*** Opening of Raw data ***

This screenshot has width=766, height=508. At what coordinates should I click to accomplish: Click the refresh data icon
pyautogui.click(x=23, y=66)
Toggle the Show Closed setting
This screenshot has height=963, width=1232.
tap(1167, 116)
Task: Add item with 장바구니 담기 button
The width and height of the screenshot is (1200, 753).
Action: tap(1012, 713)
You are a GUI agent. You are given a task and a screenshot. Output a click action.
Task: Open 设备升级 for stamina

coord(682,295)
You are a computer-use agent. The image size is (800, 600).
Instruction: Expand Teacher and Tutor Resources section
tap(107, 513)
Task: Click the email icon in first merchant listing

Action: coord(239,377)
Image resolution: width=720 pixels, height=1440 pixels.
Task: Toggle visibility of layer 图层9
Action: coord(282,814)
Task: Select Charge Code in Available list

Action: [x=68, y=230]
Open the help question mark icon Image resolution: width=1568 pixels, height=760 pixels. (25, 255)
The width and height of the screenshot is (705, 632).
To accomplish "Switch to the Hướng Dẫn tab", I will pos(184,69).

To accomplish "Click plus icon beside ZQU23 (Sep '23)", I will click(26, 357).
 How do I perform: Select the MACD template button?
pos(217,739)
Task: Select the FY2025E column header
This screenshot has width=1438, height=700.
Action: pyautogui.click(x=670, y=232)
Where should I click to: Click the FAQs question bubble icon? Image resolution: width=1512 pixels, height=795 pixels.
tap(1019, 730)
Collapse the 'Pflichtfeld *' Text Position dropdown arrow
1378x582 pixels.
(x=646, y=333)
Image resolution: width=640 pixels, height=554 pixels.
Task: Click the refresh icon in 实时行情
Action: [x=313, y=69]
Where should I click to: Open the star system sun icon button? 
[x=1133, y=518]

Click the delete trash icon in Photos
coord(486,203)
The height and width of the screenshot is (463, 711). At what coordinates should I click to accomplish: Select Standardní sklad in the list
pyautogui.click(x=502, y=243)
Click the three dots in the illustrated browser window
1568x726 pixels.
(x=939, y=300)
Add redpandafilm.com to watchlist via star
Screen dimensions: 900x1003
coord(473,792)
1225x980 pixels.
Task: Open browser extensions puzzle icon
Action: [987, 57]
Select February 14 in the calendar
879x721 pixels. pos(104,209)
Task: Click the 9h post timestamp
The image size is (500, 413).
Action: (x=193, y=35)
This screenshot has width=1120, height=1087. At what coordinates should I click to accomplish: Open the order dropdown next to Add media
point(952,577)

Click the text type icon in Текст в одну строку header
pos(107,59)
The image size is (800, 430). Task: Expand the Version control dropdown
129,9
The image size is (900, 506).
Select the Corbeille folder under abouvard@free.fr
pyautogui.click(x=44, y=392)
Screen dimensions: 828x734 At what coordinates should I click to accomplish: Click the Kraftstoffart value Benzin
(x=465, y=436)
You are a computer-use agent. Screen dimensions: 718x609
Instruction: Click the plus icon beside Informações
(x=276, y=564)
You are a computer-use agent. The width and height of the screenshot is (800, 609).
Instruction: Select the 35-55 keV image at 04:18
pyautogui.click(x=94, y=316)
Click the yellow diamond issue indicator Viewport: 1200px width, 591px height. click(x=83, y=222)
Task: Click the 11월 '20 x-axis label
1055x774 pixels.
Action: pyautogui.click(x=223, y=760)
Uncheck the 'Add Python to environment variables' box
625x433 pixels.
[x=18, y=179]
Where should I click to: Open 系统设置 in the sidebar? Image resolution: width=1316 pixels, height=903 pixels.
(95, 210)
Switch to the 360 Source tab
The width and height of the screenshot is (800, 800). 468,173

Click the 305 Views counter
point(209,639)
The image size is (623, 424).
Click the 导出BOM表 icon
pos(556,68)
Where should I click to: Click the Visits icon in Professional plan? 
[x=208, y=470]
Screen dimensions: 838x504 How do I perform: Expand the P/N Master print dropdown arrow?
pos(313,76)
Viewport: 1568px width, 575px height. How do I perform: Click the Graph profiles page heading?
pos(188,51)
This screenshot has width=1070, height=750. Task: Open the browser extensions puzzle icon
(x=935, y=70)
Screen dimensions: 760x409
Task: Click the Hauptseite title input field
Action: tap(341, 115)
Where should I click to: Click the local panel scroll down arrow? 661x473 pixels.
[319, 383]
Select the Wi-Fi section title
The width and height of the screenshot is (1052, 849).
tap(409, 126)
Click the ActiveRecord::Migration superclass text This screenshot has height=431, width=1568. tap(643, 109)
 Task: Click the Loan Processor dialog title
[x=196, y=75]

*** Close of Raw data ***

Will you return exactly the lines above from the one with "Click the yellow" down to the one with "Task: Click the 11월 '20 x-axis label", counting both as part of the range?

◆ **Task output**:
Click the yellow diamond issue indicator Viewport: 1200px width, 591px height. click(x=83, y=222)
Task: Click the 11월 '20 x-axis label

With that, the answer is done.